Sur la décision implicite du ministre de l’intérieur :

4. Si le silence gardé par l’administration sur un recours gracieux ou hiérarchique fait naître une décision implicite de rejet qui peut être déférée au juge de l’excès de pouvoir, une décision explicite de rejet intervenue postérieurement, qu’elle fasse suite ou non à une demande de communication des motifs de la décision implicite présentée en application des dispositions de l’article L. 211-2 du code des relations entre le public et l’administration, se substitue à la première décision. Il en résulte que des conclusions à fin d’annulation de cette première décision doivent être regardées comme dirigées contre la seconde.

5. Il ressort des pièces du dossier que, postérieurement à la naissance de la décision implicite née du silence gardé par le ministre de l’intérieur sur le recours de Mme B..., celui-ci a, par une décision du 10 juin 2022, explicitement ajourné à deux ans la demande de naturalisation de la requérante. Par suite, les conclusions de cette dernières dirigées contre la décision implicite née du silence gardé par le ministre doivent être regardées comme dirigées contre la décision du 10 juin 2022, par laquelle le ministre a explicitement ajourné à deux ans sa demande de naturalisation.

Sur la décision du ministre de l’intérieur du 10 juin 2022 :

6. En premier lieu, aux termes de l’article 21-15 du code civil : « Hors le cas prévu à l’article 21-14-1, l’acquisition de la nationalité française par décision de l’autorité publique résulte d’une naturalisation accordée par décret à la demande de l’étranger ». Aux termes de l’article 48 du décret du 30 décembre 1993 relatif aux déclarations de nationalité, aux décisions de naturalisation, de réintégration, de perte, de déchéance et de retrait de la nationalité française : « (…) Si le ministre chargé des naturalisations estime qu’il n’y a pas lieu d’accorder la naturalisation (…) sollicitée, il prononce le rejet de la demande. Il peut également en prononcer l’ajournement en imposant un délai ou des conditions (…) ». En vertu de ces dispositions, il appartient au ministre chargé des naturalisations de porter une appréciation sur l’intérêt d’accorder la naturalisation à l’étranger qui la sollicite. Dans le cadre de cet examen d’opportunité, il peut légalement prendre en compte les renseignements défavorables recueillis sur son comportement.

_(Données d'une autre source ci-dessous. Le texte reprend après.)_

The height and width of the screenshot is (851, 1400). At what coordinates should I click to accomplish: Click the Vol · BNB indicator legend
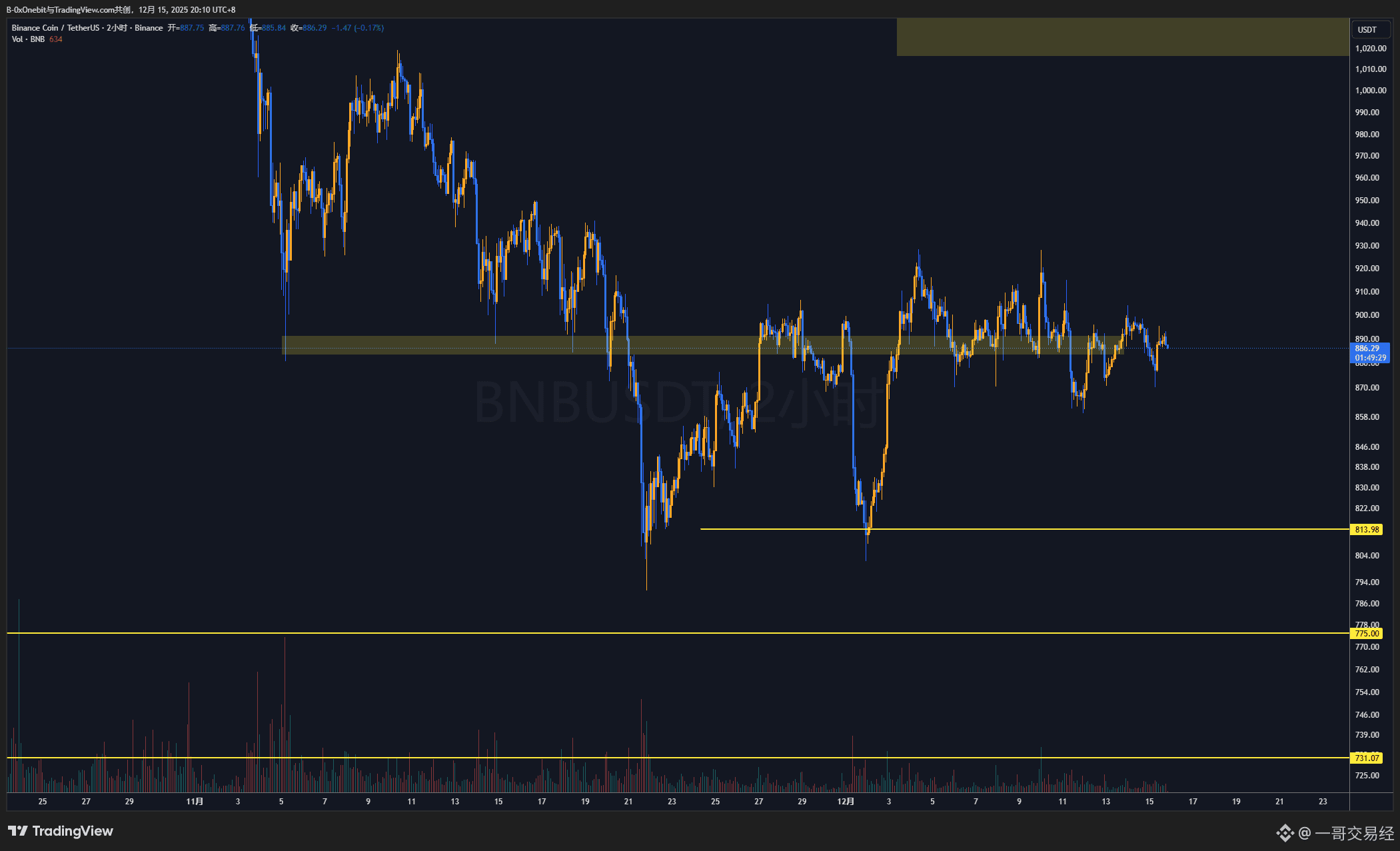pos(28,39)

7. Pour ajourner à deux ans la demande d’acquisition de la nationalité française de Mme B..., le ministre de l’intérieur s’est fondé sur le motif tiré de ce que l’intéressée a séjourné irrégulièrement sur le territoire français de 206 à 2014.

8. Mme B..., qui ne conteste pas le motif qui lui est opposé et ne saurait utilement se prévaloir de la présomption d’innocence, la décision attaquée n’ayant, contrairement à ce qu’elle soutient, pas la nature d’une sanction, se borne à faire valoir qu’elle maîtrise la langue française, qu’elle justifie d’une insertion personnelle professionnelle en France, qu’elle ne représente pas une menace pour l’ordre public, qu’elle n’a fait l’objet d’aucune condamnation pénale et est à jour au regard de ses obligations fiscales, circonstances qui sont sans incidence sur la légalité de la décision attaquée, eu égard au motif qui la fonde. Par suite, la requérante n’est pas fondée à soutenir que la décision attaquée serait entachée d’une erreur de fait ou procèderait d’une erreur manifeste d'appréciation.

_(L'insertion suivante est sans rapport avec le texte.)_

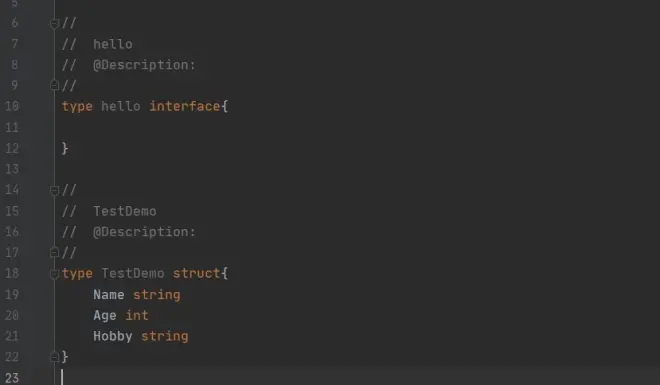
Task: Collapse TestDemo struct fold on line 18
Action: [54, 274]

9. En second lieu, la requérante ne saurait utilement se prévaloir des dispositions de l’article 21-16 du code civil, la décision attaquée n’ayant pas été prise sur ce fondement.

10. Il résulte de ce qui précède que la requête de Mme B... doit être rejetée en toutes ses conclusions.


D E C I D E :


Article 1er : La requête de Mme B... est rejetée.

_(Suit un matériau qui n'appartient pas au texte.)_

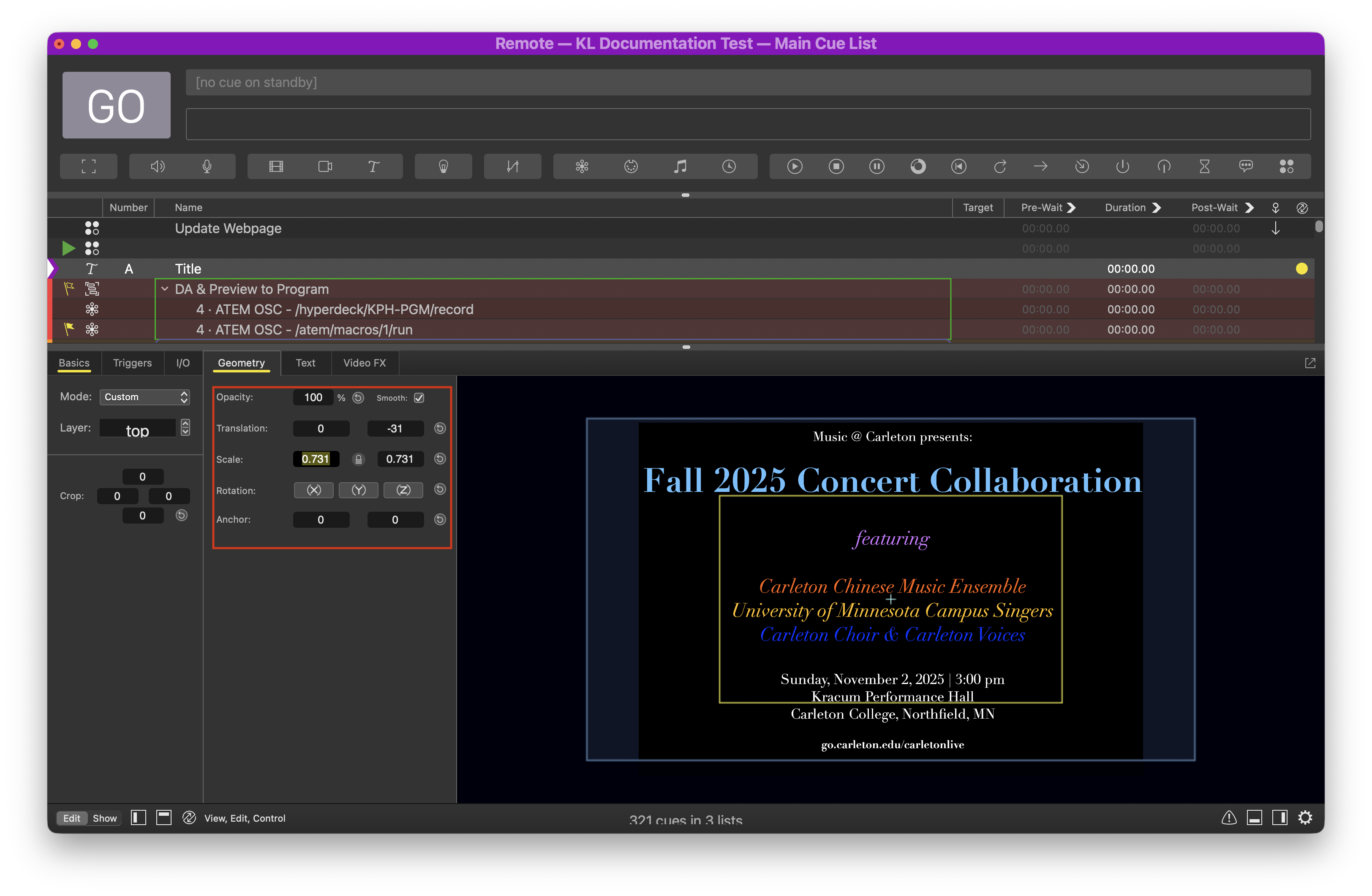Toggle the Scale aspect ratio lock

[358, 459]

Article 2 : Le présent jugement sera notifié à Mme A... B... épouse C... et au ministre de l’intérieur.

Rendu public par mise à disposition au greffe le 7 janvier 2026.


La magistrate désignée,




M. LE BARBIERLa greffière,




P. LABOUREL

La République mande et ordonne au ministre de l’intérieur en ce qui le concerne ou à tous commissaires de justice à ce requis en ce qui concerne les voies de droit commun contre les parties privées, de pourvoir à l’exécution de la présente décision.